- [Task to carry out] Only the number is wanted: count the lines in the data with "beside" in them.

- [Collection entries]
◆ ◆ ◆ ◆ ◆

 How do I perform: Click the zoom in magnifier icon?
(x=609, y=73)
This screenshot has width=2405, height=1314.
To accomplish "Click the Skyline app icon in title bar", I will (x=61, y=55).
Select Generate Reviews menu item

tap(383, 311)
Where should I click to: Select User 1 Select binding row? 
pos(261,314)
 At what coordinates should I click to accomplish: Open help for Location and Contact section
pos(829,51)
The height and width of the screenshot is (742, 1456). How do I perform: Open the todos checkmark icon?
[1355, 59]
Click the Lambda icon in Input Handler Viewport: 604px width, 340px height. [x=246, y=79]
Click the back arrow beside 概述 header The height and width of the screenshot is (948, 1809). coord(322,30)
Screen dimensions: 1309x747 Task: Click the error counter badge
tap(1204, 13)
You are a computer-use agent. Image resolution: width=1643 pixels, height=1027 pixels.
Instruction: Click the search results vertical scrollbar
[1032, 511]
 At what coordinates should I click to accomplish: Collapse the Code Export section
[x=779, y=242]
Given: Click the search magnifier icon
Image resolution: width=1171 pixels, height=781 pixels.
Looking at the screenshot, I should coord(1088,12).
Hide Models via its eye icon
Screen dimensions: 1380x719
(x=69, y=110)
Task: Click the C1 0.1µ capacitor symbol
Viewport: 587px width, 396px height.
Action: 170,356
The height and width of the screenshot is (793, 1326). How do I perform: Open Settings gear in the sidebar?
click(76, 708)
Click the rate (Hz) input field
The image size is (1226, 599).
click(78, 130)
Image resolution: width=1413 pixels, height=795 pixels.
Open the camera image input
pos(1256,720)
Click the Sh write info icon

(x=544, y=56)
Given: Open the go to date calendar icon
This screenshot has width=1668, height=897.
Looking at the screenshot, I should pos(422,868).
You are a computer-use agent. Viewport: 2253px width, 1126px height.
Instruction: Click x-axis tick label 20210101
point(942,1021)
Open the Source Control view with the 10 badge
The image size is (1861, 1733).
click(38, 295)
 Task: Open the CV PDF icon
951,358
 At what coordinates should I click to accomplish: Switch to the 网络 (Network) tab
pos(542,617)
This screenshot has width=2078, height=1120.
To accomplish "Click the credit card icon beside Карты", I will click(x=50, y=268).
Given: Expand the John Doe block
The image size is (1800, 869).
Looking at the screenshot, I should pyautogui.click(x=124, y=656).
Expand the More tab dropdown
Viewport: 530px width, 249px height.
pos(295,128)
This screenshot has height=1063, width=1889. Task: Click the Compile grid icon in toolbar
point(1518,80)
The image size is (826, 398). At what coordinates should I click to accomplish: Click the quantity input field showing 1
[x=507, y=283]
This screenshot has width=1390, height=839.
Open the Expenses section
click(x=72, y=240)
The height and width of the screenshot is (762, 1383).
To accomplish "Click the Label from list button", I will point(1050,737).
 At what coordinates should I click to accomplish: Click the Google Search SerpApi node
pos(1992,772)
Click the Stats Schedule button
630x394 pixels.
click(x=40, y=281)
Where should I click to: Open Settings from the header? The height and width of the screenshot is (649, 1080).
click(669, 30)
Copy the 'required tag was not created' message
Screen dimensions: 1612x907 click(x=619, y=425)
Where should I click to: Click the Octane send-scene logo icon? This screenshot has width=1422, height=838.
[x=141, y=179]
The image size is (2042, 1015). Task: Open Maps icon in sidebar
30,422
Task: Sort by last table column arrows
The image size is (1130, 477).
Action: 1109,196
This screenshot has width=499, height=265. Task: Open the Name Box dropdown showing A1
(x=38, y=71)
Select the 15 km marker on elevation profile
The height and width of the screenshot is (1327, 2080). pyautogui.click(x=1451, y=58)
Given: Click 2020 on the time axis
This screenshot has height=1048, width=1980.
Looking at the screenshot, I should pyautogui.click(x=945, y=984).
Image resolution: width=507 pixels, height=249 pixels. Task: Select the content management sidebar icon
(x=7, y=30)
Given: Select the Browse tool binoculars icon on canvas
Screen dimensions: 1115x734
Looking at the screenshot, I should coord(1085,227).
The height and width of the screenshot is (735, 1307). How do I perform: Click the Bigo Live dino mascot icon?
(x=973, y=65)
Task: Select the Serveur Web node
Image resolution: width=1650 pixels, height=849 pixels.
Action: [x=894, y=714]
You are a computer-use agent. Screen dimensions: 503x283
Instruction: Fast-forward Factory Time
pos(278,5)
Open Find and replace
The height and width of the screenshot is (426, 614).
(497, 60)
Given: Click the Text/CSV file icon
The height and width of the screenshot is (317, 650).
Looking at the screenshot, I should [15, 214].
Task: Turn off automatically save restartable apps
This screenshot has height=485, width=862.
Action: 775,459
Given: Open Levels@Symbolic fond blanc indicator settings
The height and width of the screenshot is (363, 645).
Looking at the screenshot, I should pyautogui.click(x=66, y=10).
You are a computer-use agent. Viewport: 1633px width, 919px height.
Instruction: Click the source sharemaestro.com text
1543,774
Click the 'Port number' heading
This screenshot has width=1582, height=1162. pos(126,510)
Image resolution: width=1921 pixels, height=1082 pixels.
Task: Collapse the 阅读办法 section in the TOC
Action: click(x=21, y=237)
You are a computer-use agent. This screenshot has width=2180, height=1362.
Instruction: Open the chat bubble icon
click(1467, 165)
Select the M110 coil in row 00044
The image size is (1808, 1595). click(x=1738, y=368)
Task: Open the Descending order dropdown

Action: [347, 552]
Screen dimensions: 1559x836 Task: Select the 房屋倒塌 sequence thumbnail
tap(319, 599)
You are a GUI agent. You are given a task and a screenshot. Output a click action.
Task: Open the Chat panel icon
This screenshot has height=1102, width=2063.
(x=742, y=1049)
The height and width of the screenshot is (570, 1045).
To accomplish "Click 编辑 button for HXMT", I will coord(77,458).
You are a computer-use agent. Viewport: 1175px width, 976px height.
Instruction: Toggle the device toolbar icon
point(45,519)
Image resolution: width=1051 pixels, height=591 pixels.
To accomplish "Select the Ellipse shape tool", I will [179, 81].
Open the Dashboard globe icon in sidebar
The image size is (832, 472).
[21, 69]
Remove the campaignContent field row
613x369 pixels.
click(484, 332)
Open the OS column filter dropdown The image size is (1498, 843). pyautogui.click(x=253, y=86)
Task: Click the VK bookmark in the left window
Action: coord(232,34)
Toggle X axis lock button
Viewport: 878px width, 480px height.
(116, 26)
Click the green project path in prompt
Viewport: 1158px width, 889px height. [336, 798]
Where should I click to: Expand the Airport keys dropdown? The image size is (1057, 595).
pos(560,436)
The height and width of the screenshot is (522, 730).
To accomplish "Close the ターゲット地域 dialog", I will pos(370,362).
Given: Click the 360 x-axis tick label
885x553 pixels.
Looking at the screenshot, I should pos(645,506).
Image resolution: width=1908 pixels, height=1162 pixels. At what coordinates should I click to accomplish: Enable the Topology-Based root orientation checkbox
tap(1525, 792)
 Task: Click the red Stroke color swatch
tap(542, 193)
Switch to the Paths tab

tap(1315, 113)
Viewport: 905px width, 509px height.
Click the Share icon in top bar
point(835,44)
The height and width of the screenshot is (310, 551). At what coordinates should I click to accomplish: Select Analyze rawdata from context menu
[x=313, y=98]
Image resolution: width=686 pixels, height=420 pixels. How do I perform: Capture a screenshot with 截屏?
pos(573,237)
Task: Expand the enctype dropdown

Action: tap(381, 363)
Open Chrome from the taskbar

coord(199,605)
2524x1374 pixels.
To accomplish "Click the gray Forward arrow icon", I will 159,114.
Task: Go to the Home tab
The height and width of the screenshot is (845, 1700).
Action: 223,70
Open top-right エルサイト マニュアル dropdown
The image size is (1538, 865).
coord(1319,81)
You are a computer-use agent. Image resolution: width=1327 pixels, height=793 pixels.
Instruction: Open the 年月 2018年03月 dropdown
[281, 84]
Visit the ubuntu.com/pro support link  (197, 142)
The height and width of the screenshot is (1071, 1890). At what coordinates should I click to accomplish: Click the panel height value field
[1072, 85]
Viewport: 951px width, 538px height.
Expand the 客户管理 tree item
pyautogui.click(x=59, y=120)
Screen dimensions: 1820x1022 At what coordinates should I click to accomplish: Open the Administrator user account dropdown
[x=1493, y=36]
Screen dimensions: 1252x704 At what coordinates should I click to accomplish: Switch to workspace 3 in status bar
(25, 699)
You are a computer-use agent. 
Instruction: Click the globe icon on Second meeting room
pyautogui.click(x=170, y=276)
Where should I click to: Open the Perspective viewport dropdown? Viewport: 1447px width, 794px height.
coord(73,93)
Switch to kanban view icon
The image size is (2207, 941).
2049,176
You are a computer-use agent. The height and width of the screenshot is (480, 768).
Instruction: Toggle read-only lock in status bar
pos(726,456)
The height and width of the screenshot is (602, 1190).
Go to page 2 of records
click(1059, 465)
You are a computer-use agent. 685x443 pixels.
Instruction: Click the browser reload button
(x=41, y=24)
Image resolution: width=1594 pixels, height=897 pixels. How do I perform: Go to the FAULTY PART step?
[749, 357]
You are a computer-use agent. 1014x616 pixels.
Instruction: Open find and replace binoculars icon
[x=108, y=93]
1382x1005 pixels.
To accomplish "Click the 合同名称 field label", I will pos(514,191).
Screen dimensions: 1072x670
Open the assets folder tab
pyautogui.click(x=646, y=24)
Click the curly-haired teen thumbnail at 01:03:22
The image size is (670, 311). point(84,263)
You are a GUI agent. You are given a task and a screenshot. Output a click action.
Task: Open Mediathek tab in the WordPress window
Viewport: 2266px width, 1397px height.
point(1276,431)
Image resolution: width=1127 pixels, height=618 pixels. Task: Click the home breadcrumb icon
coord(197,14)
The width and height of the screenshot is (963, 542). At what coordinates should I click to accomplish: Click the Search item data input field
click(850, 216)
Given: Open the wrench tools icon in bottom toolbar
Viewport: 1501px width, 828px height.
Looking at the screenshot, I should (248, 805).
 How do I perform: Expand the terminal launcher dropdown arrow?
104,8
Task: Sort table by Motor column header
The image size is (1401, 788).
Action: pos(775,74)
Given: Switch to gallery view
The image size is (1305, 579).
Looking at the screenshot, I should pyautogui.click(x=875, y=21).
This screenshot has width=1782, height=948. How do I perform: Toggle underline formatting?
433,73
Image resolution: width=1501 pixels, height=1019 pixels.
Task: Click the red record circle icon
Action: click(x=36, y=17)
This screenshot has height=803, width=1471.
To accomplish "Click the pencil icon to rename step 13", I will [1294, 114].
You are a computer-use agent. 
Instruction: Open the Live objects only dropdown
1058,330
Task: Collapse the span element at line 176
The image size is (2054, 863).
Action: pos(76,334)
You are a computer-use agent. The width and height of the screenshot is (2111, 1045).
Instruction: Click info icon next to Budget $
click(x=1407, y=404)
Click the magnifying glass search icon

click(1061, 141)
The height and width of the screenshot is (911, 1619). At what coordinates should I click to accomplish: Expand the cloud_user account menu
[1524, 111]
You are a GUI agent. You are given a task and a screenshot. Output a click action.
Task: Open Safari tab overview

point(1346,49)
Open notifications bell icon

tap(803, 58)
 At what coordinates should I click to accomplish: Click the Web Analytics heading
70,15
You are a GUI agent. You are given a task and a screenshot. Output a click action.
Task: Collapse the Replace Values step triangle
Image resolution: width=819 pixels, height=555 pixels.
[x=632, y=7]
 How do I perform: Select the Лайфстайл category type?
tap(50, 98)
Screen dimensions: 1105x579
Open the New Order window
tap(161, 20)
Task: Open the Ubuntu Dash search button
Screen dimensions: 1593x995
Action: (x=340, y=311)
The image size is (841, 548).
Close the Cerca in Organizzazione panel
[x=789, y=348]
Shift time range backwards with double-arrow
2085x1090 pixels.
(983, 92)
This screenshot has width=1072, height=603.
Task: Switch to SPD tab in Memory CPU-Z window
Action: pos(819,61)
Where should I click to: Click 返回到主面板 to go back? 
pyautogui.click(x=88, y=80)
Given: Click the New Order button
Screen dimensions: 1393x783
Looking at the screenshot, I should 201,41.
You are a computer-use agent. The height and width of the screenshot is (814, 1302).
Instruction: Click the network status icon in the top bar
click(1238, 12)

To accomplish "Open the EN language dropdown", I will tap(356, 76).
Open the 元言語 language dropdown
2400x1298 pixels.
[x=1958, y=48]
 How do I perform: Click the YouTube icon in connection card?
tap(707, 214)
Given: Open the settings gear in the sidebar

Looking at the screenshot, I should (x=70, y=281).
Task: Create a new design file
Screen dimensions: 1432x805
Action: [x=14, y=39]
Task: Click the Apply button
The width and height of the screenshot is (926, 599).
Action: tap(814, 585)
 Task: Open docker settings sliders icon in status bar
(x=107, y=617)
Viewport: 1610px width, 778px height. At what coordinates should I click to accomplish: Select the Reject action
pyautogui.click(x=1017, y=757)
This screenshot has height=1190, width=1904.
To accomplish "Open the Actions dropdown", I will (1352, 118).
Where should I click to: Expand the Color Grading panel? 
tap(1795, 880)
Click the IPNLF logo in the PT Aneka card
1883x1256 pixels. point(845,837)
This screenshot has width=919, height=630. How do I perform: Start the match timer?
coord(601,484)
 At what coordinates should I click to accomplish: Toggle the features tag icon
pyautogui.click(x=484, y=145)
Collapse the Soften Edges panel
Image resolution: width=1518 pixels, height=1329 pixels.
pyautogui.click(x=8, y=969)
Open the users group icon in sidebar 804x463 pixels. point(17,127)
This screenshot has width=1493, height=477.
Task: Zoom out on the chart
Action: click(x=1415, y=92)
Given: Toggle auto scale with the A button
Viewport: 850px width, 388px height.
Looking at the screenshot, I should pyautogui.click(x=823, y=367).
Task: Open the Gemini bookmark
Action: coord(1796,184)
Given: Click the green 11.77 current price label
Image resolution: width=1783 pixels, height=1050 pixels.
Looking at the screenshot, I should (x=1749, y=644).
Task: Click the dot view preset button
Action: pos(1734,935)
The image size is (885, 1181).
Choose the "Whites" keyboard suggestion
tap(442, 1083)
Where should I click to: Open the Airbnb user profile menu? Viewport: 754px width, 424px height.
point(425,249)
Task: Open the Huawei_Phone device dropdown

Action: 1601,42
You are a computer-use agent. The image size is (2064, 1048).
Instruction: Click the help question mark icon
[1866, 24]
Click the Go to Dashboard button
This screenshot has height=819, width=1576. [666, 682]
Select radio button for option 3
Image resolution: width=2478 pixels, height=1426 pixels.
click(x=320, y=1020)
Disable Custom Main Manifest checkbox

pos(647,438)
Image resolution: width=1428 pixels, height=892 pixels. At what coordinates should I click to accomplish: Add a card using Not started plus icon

◆ ◆ ◆ ◆ ◆

- [Output below] 2